Mr Coveney earlier wrote to Fianna Fáil responding to the party's criticism of the Government’s plan.
In his letter this afternoon, Mr Coveney outlined the Government's view on Fianna Fáil's concerns.
The minister also addressed the issue of extending the 4% annual rent rise cap to other cities and the commuter belt around the capital.
In the letter to Fianna Fáil spokesperson on housing Barry Cowen, Mr Coveney said he had instructed the Residential Tenancies Board to make it a priority to get information on rental pressures in Galway, Limerick and Waterford as well as the areas around Dublin by the end of February.
The aim is to examine whether these areas are experiencing such significant upward rental pressures that they would qualify to have the 4% rent cap imposed.
Mr Coveney also said the Government selected the figure following careful consideration and analysis with a wide variety of stakeholders.
He said there was a need for a reasonable rate of return on investment to ensure that rents were not spiked after areas are removed as pressure zones after three years.
He also said they did not want to drive existing rental supply out of the market and discourage prospective additional investment.
He added that a body representing landlords has already stated that the Government’s approach is tipped too far and will dry up supply.
Mr Coveney also argued that a lower figure would effectively be trying to introduce rent controls while encouraging supply and these are mutually exclusive.

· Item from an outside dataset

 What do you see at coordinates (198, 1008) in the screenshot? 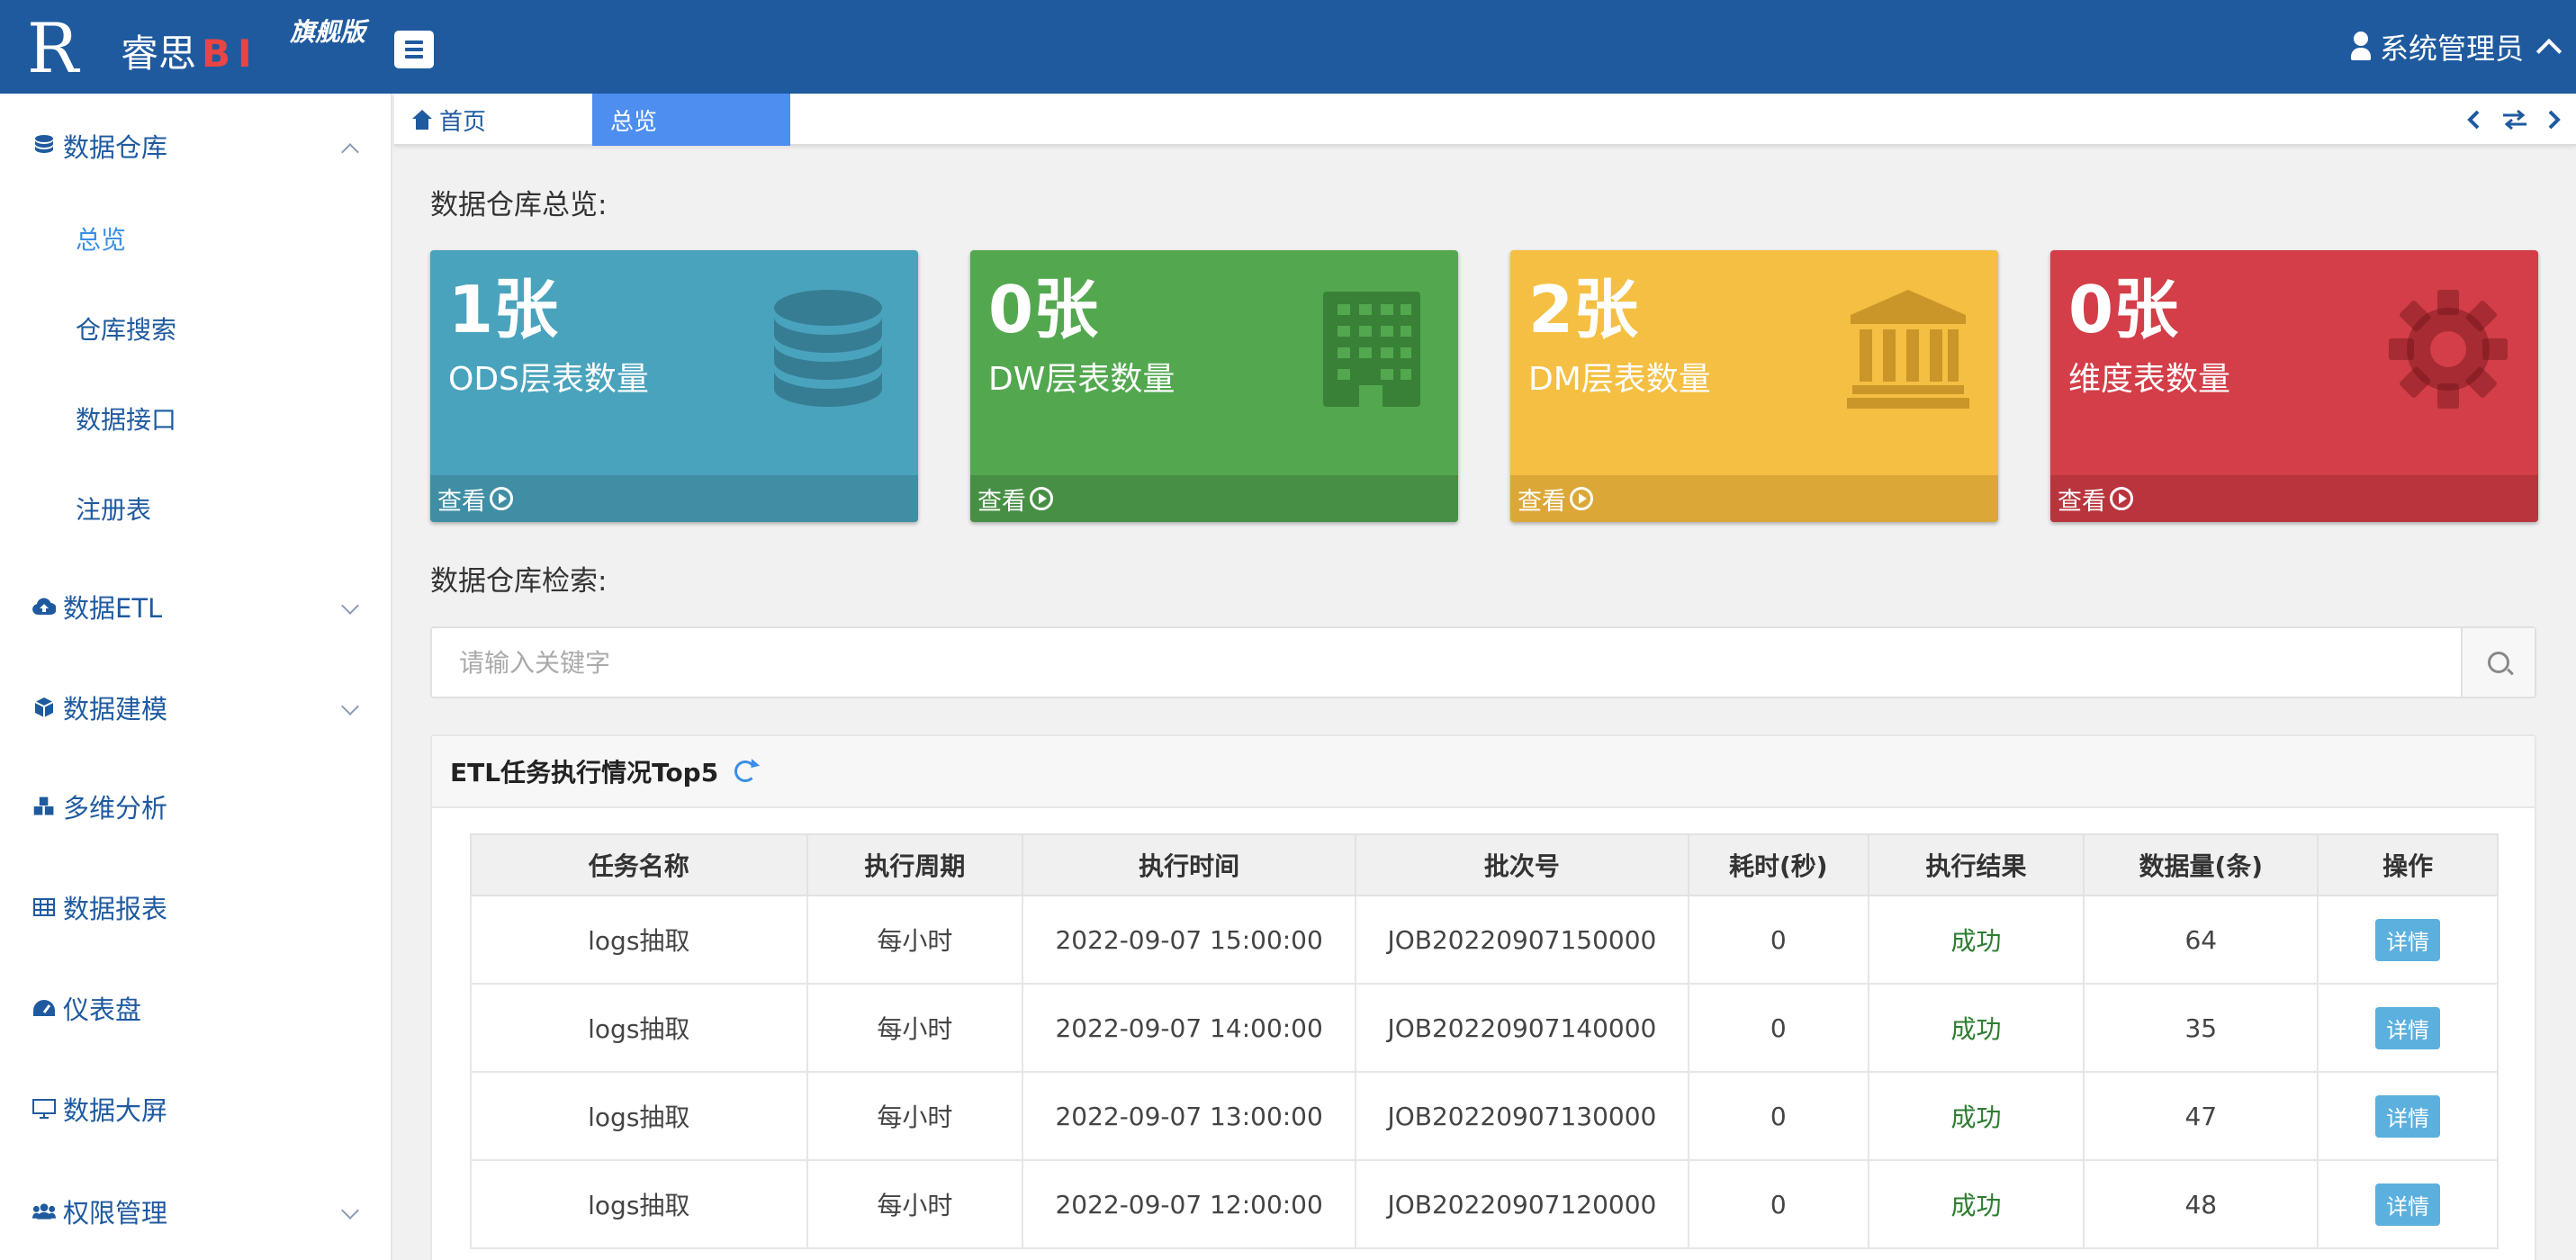
I see `sidebar-item-dashboard: 仪表盘` at bounding box center [198, 1008].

At a meeting last night, Fianna Fáil proposed reducing the 4% limit to 2%.
Mr Coveney also pointed out that the Fianna Fáil call for tax measures for landlords will be examined by a working group charted by the Department of Finance and it is not possible or desirable to bring in measures that might be contained in budget 2018 in a piecemeal manner or to prejudge budget discussions that would take place in the Oireachtas.

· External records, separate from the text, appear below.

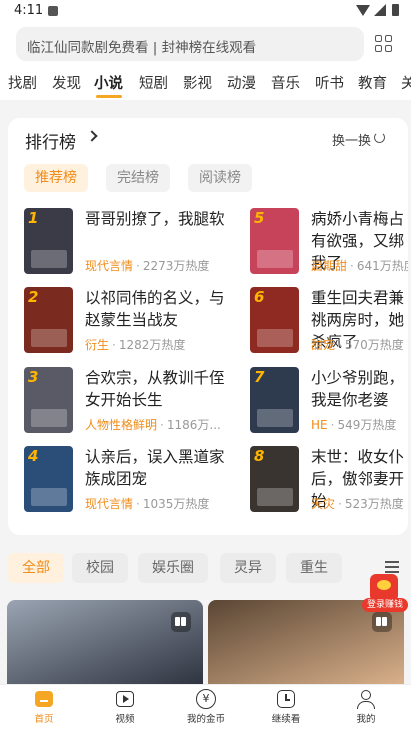 Image resolution: width=411 pixels, height=730 pixels. I want to click on nav-video: 视频, so click(125, 707).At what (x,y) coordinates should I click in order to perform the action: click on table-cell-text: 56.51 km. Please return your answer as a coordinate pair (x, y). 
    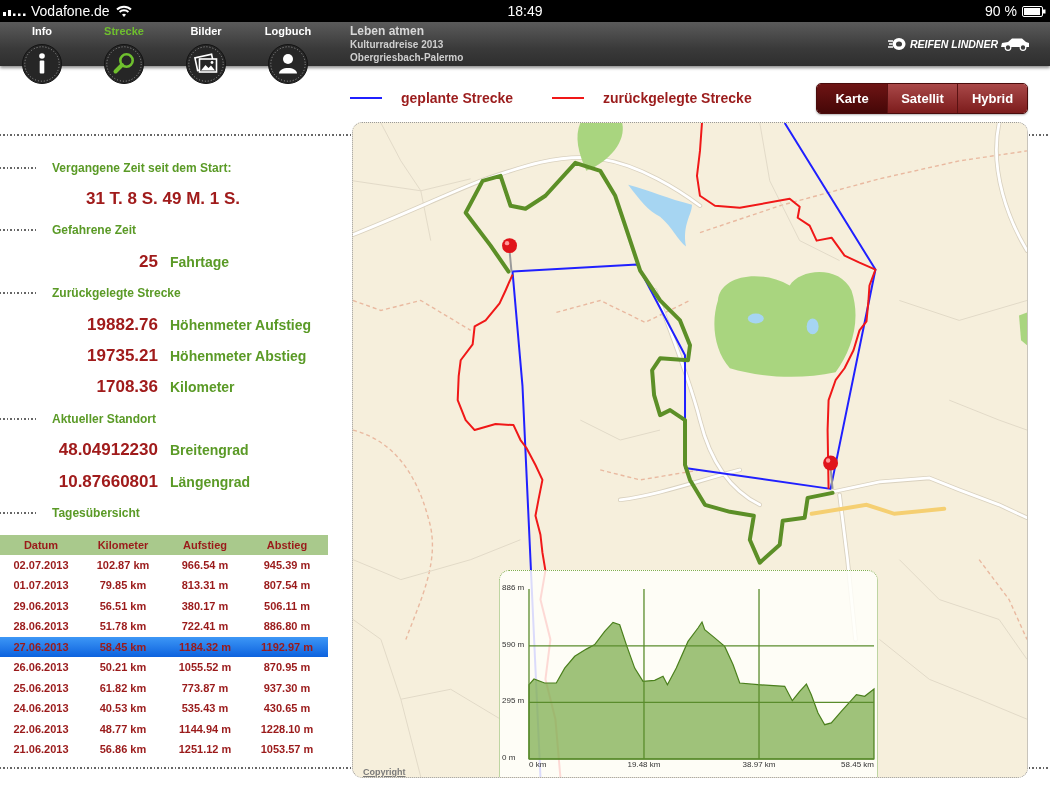
    Looking at the image, I should click on (123, 606).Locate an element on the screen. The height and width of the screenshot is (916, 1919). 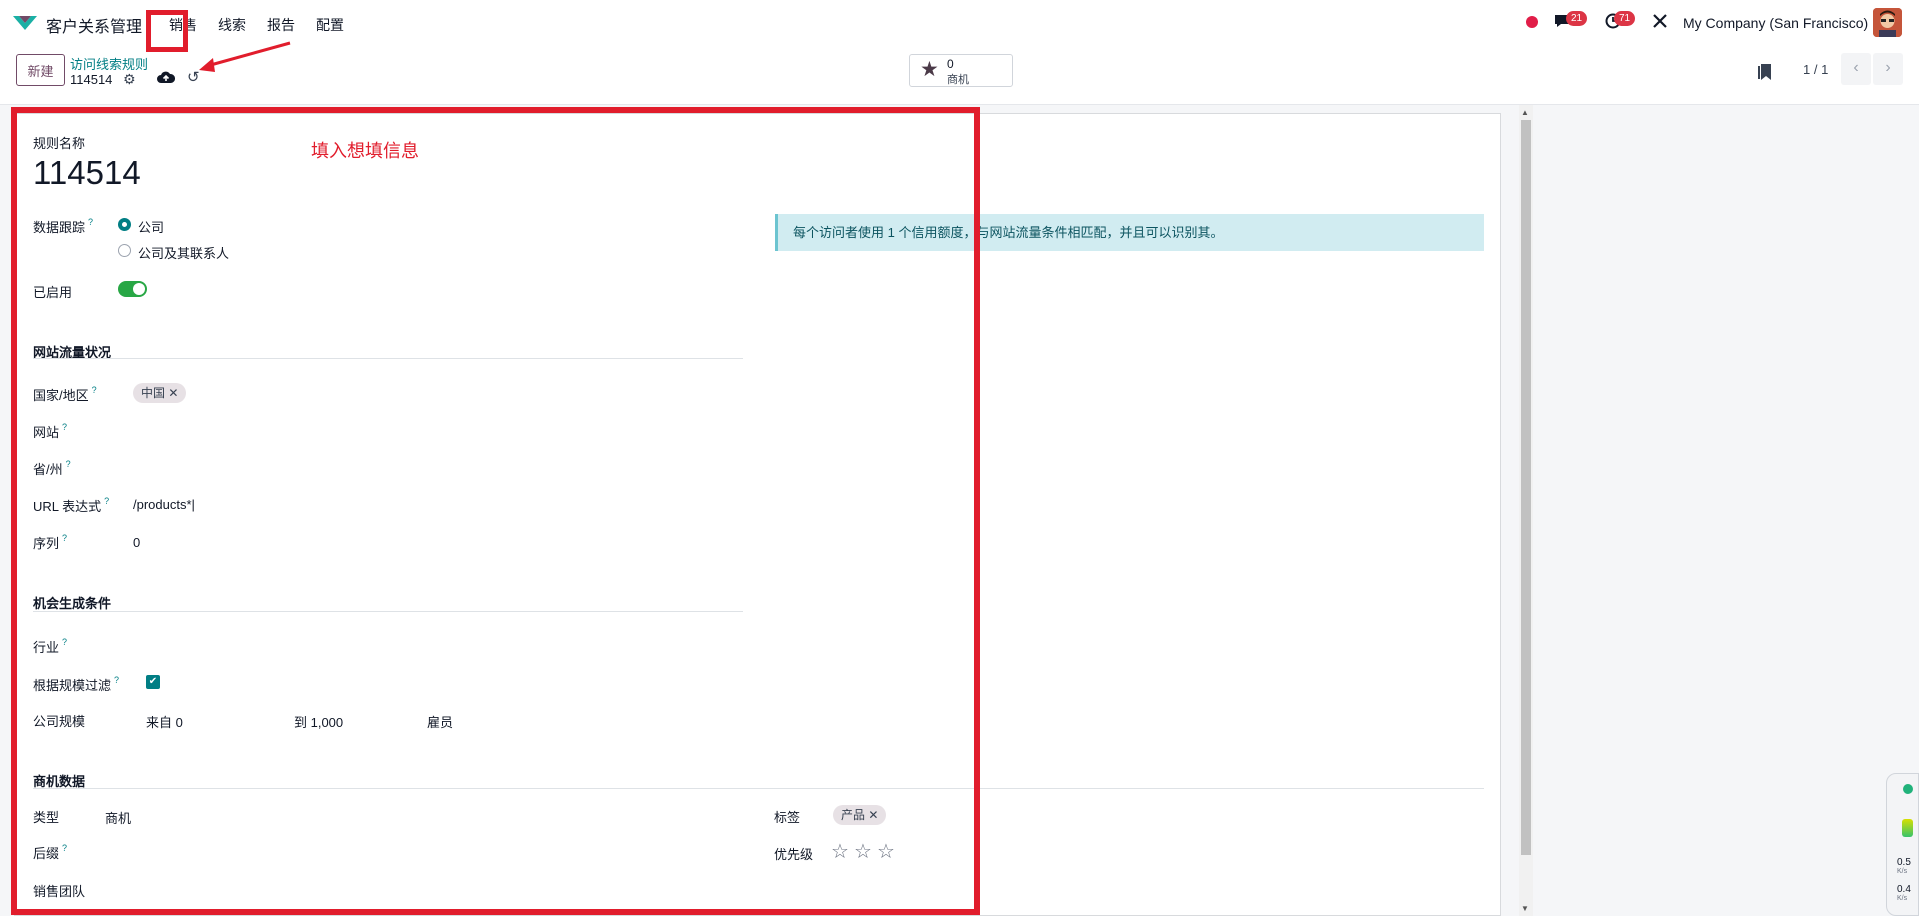
menu-reports: 报告 is located at coordinates (281, 25).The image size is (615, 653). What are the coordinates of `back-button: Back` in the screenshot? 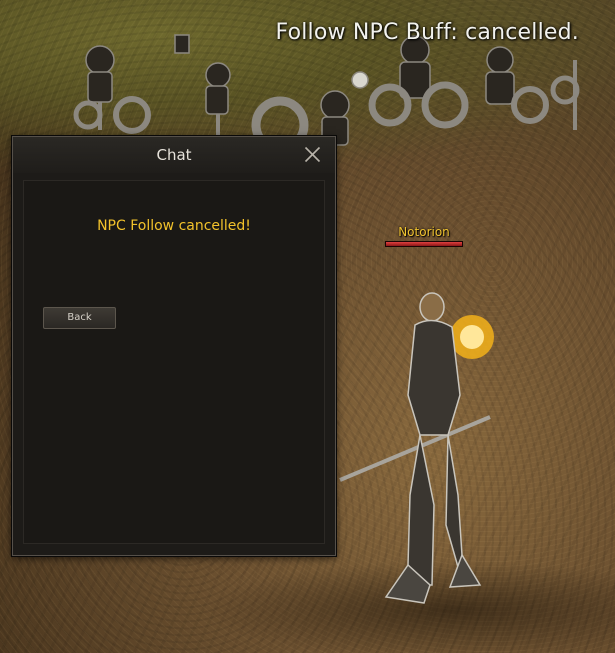 It's located at (80, 318).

Mr Coveney and Mr Cowen are understood to be meeting this evening to try to find a compromise.
Earlier, Mr Cowen said Fine Gael had "come a long way", but it was Fianna Fáil's duty and prerogative to try and improve the legislation to ensure tenants get a break.
He said there is ample opportunity for amendments to the strategy to be laid before the Dáil and some assistance must be offered to renters everywhere.

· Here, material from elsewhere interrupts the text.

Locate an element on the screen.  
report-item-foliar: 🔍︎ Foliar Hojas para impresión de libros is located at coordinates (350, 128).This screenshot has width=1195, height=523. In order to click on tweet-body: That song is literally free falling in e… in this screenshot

He said his party is currently putting down amendments and is prepared to engage in the passing of improved legislation but no deal had been done.
Fianna Fáil's education spokesperson described the rental strategy as inappropriate and a 'procedural nightmare'
Thomas Byrne said the issue is extremely market sensitive and that action must be taken this week, adding that there are a lot of small-time landlords who deserved a break in terms of tax incentives.
He also said that housing supplies must be increased and families removed from hotels.
A Fianna Fáil parliamentary party meeting on the issue this evening has heard it is 50-50 as to whether a compromise can be found.
Some members told the meeting an agreement would have to be reached before Christmas as tenants who are due rent reviews shortly could face rent hikes before new measures are introduced.
It is understood the discussion on the matter was brief and party leader Micheál Martin addressed the meeting for a short period.
Meanwhile, Sinn Fein's housing spokesperson Eoin Ó Broin has appealed to Mr Coveney and the Government to rethink the additional costs he said the legislation will impose on renters.
He said it is not enough just to vote down the legislation and that a credible alternative needs to be in place.
Mr Ó Broin said that a 12% increase to a family in Dublin - 4% a year for three years - would amount to an extra €4,500.
The Dáil is set to debate the legislation tomorrow.
Fine Gael Chief Whip Regina Doherty told members the Dáil the debate "shall continue until the conclusion."
The Dáil had originally been due to sit on Friday to pass the bill.